Pink Wednesday // Summery webshop favorites

Mermaid vanilla nicecream parfait with chia pudding & greek yoghurt

Goodmorning lovelies, are you ready for the weekend? ♥

I have quite some quite action packed days ahead of me with lots of get togethers, dates and plans with friends, it feels good to sometimes have some very social days planned, but I am also a bit excited for Monday evening where I have planned to do nothing but watch Netflix and eat ice cream by myself in bed. #balance right? ;)

Today I want to share one of my newest colorful creations with you guys, I have been playing around with butterfly pea powder for a new project and it is not only a super fun way to create colorful new dishes, but it also has great nutritional value and studies shows promising results regarding its health benefits and qualities as a natural remedy with anti-inflammatory properties, anti asthmatic properties and anti ulcer properties to name a few.

I will write more about the butterfly pea flower in another post, but for now I just want to share this cute and colorful breakfast parfait I made with the powder yesterday. It was the perfect way to break my fast after a pretty intense trip to the gym on an empty stomach (I am experimenting with intermittent fasting at the moment, more about that soon!), but I would probably recommend that you normally divide this into two servings – unless you are very hungry ;)

Find more of my favorite parfait recipes right here! ♥

– Yields 1 large serving or 2 regular servings

Nicecream layer:
2 frozen bananas
1 deciliter (about 0.4 cup) milk (I used almond milk)
1/2-1 teaspoon pure vanilla powder
1 teaspoon butterfly pea powder
A little sweetener if needed (e.g. honey, maple syrup, stevia)

Chia pudding:
1 deciliter (about 0.4 cup) milk (I used almond milk)
3 tablespoons chia seeds
1/4 teaspoon pure vanilla powder
1 teaspoon butterfly pea powder – optional
A little sweetener if needed (e.g. honey, maple syrup, stevia)

Vanilla greek yoghurt
Granola (find recipes here)
Black currants

Start by making the chia pudding layer by simply stirring all ingredients* well together and then set it aside while you make the nicecream layer, this give it time to soak up the liquid and form a thick pudding like mixture.
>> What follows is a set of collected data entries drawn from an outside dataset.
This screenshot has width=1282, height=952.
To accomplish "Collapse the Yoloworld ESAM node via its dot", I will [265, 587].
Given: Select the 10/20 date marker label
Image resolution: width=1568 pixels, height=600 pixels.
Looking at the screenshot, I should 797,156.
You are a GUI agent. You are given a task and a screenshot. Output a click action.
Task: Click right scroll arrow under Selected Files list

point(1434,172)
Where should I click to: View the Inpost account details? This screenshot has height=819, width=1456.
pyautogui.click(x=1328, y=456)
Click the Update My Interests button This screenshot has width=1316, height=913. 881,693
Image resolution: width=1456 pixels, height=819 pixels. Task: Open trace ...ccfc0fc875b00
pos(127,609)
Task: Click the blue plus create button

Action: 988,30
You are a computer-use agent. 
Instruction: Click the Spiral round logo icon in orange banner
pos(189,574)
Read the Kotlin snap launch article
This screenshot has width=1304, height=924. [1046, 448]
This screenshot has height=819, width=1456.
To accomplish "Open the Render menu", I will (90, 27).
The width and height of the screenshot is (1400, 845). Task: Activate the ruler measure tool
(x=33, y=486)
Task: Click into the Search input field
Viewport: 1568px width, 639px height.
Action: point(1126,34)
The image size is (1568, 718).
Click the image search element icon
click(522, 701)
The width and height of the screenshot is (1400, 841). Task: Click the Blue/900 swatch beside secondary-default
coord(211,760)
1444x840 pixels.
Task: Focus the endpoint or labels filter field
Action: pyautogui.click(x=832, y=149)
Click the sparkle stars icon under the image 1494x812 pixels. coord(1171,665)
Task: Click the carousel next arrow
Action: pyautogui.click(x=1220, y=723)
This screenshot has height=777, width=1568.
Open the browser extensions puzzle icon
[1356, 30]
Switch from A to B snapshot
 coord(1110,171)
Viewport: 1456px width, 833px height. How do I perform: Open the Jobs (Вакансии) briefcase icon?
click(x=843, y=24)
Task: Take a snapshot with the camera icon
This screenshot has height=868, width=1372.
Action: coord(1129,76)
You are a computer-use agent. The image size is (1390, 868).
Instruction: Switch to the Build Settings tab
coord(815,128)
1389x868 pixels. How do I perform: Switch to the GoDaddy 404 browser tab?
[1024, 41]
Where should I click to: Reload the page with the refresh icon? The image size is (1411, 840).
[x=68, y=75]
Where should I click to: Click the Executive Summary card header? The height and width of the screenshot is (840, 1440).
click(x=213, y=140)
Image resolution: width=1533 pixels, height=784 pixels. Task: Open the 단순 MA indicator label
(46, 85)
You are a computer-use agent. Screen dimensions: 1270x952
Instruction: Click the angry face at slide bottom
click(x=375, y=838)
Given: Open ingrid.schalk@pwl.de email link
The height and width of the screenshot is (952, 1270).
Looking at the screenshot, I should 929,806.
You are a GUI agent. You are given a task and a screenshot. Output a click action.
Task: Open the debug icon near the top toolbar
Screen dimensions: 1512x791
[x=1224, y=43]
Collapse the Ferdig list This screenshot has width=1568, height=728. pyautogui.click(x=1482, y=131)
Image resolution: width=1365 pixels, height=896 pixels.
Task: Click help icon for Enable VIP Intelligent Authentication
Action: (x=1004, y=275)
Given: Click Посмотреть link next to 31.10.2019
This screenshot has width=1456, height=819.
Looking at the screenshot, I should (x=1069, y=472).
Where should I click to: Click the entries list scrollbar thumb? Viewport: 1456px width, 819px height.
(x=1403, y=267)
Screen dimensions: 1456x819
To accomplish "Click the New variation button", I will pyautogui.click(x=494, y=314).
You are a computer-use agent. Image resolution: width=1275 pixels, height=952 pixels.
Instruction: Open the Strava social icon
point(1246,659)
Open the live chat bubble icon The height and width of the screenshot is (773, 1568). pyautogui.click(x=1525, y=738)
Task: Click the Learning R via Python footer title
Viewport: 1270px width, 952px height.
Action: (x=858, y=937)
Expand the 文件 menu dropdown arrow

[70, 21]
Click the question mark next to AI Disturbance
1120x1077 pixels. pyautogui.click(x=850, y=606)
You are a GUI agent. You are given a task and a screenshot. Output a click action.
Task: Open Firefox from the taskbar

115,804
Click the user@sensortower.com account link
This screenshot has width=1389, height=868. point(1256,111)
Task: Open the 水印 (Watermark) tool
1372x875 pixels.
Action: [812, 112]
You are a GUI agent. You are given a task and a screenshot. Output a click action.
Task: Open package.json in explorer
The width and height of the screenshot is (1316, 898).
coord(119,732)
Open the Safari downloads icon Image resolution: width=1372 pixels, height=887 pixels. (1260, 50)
Then make the nicecream layer by simply adding the frozen bananas (I chop them into little coins before freezing to make them easier to blend) along with the rest of the ingredients* to a high speeds blender or foodprocessor and pulse until you have a thick creamy nicecream – you might need to scrape down the sides a couple of times.

Layer the nicecream in one large jar or two regular glasses along with the chia pudding, vanilla greek yoghurt, granola and black currants, enjoy!

*to get a more vibrant blue color you can mix the butterfly pea powder with a tiny bit of warm water before adding it to the nicecream/chia pudding.